E sim, os dois filmes dos irmãos Coen foram excelentes. Em No country for old men (Este país não é para velhos em Portugal e um título qualquer no Brasil), a acidez dos Coen cai adequadamente para narrar com frieza uma história amalucada e violenta. Meio western, meio thriller, quase sem trilha sonora e com cenas antológicas, é um grande filme. Já Burn after reading (surpreendentemente Queime depois de ler no Brasil) tem a paranóia americana como alvo. É um filme que conta muita coisa em círculos, não chega a lugar algum e nem deseja, mas nos arranca boas risadas. A cena de George Clooney em pânico por motivos que o espectador sabe serem falsos vai para minha galeria pessoal de momentos inesquecíveis.
Os comentários sobre literatura e cinema de Milton Ribeiro perdem um pouco da consistência quando ele usa a primeira pessoa.

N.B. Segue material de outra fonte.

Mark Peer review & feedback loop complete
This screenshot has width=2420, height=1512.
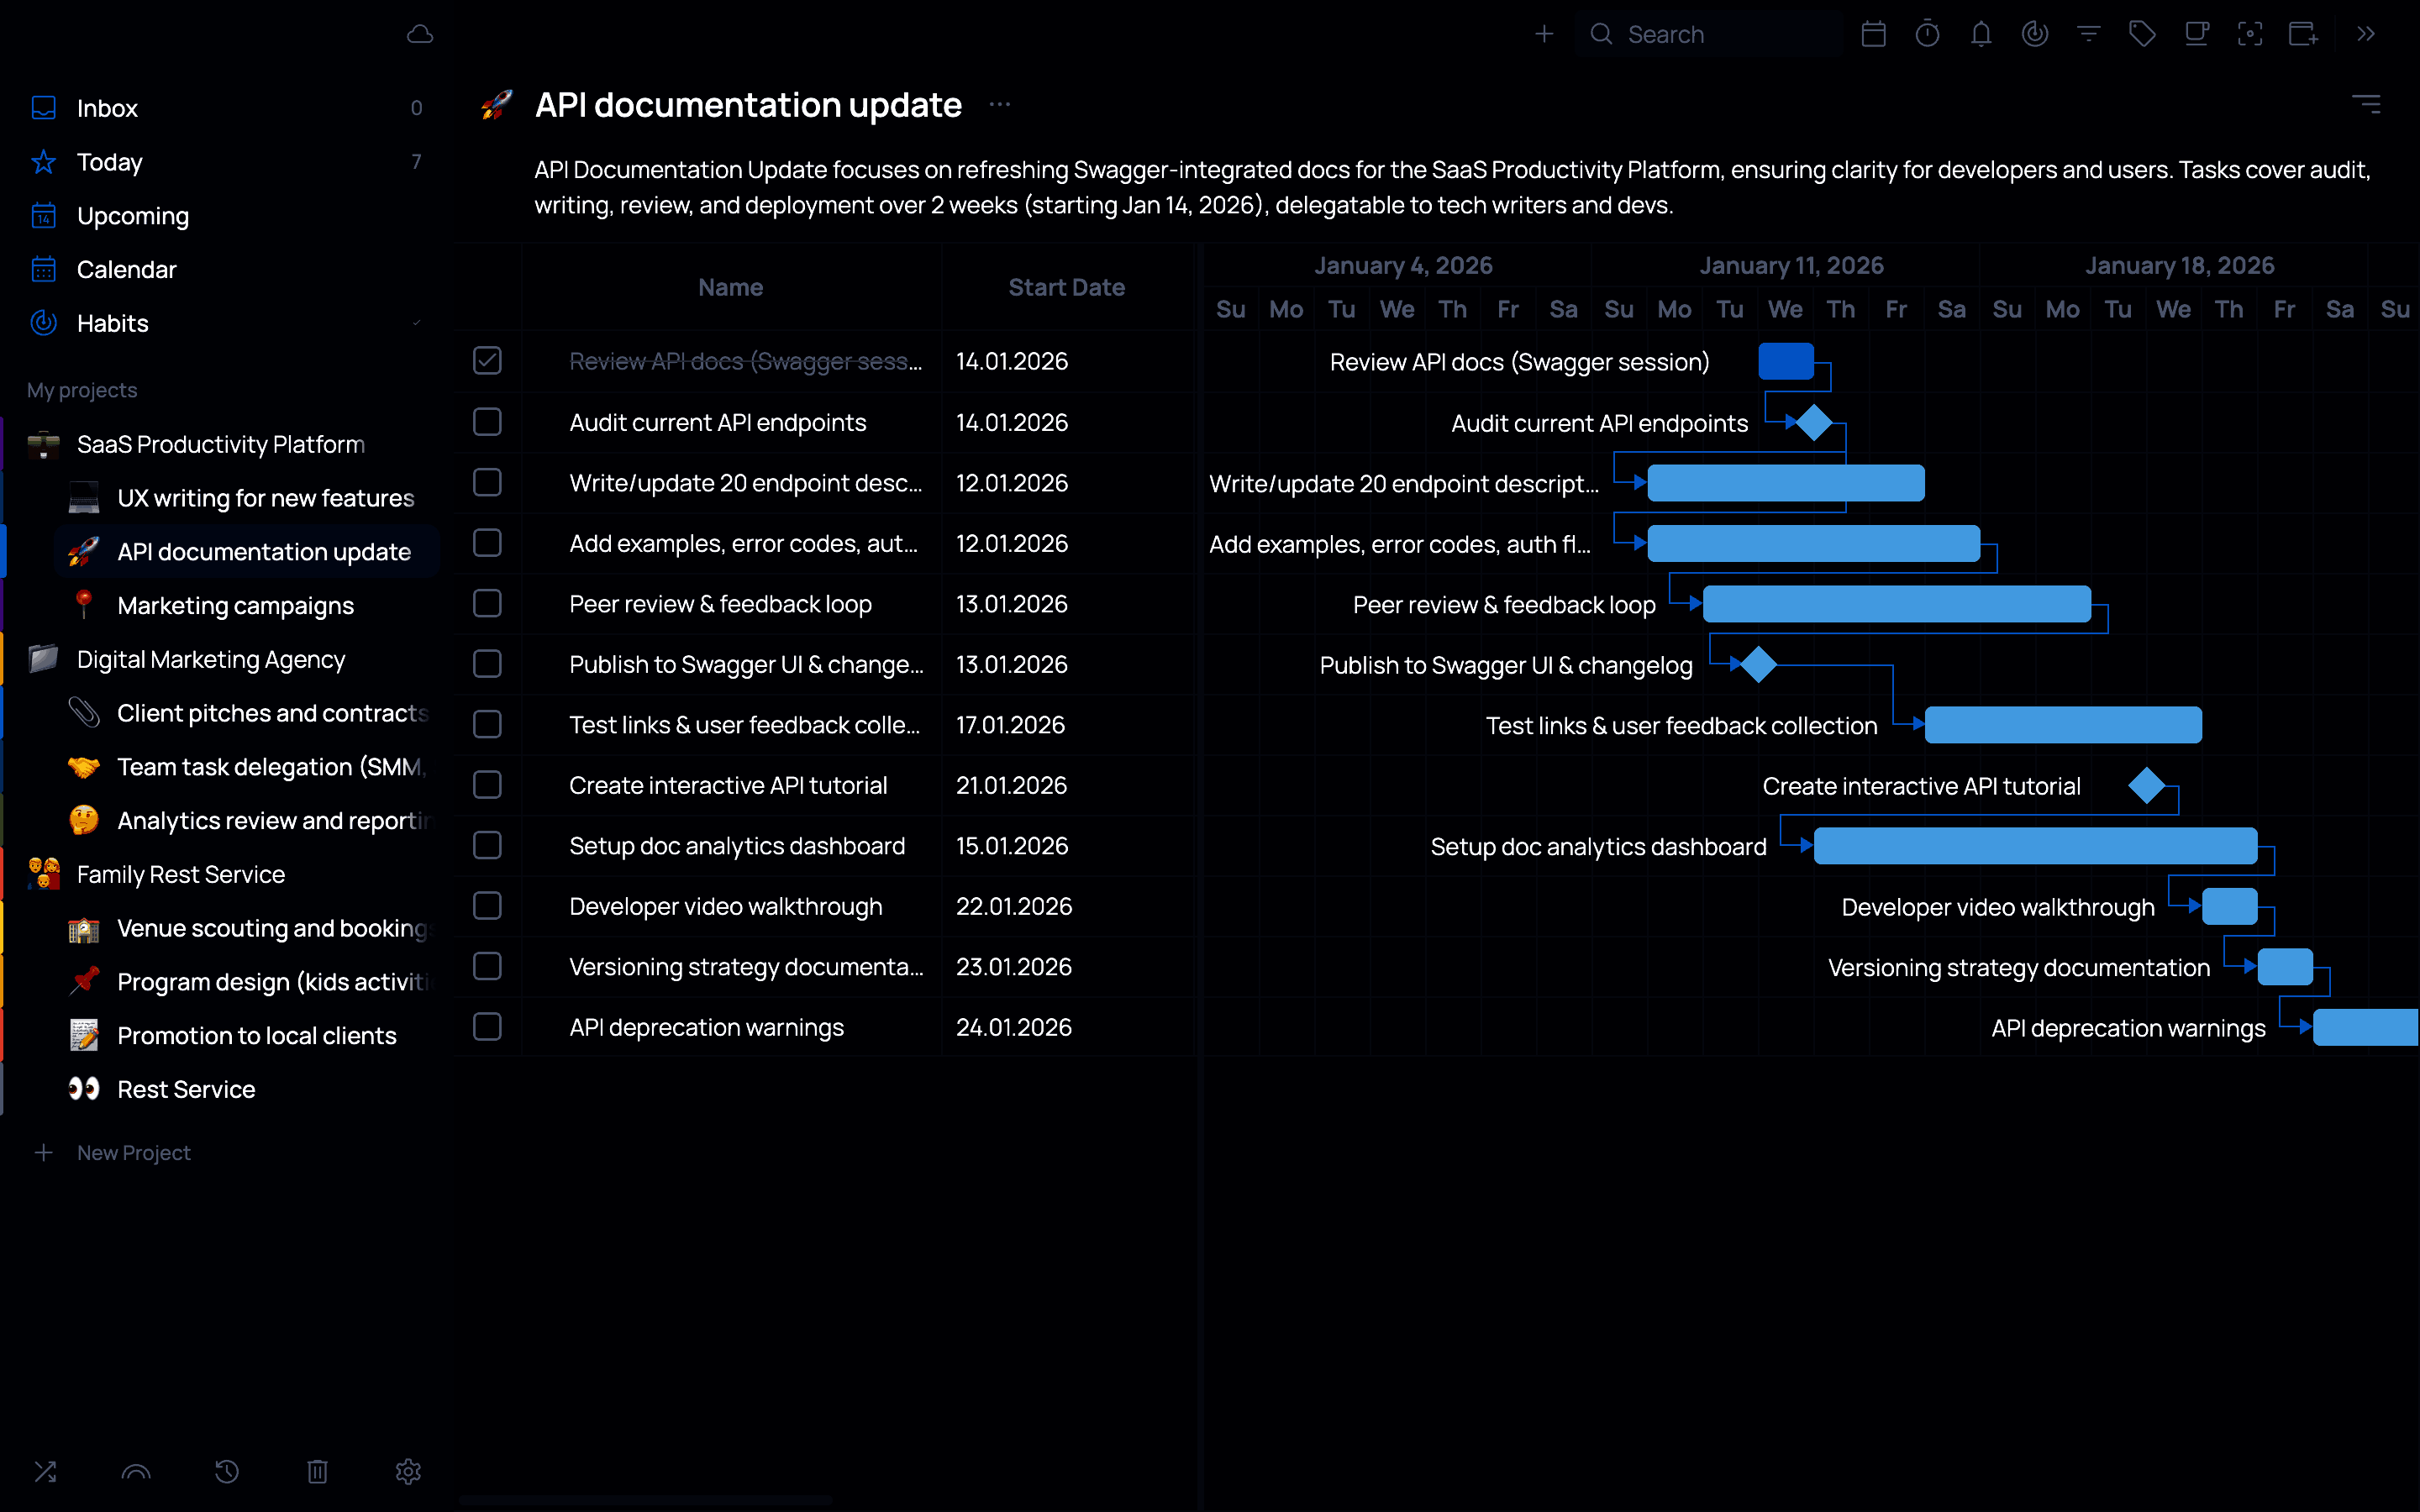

Dão a idéia de estarem acima do bem e do mal, como uma verdade indiscutível.
Marcos, saio em defesa do Milton porque também me valho da primeira pessoa em meus textos. Se estamos dando nossa opinião pessoal, que pessoa poderemos utilizar se não a primeira? O Milton em momento algum prega suas opiniões como verdades absolutas, mas sim como suas opiniões, só isso.
Usei a busca do site para encontrar algo sobre "O segredo do grão" e encontrei uma rápida resenha-quase-uma-citação nesse texto. O filme merecia um pouco mais, na minha opinião. Nunca tinha visto a luz do sol ser utilizada de maneira tão explícita. A luz dos postes, de dentro de casa, das lâmpadas fluorescentes. A luz ambiente é a estrela do filme, e seu objetivo é iluminar os diálogos e as situações sem roteiro que vemos na tela. Sem luzes e efeitos especiais, a humanidade dos personagens, da economia, da política, da sociedade salta aos olhos. É preciso sobreviver, mas será preciso fazê-lo sem abrir mão de nossa dignidade, quando ainda há alguma? Talvez seja esse o segredo do grão.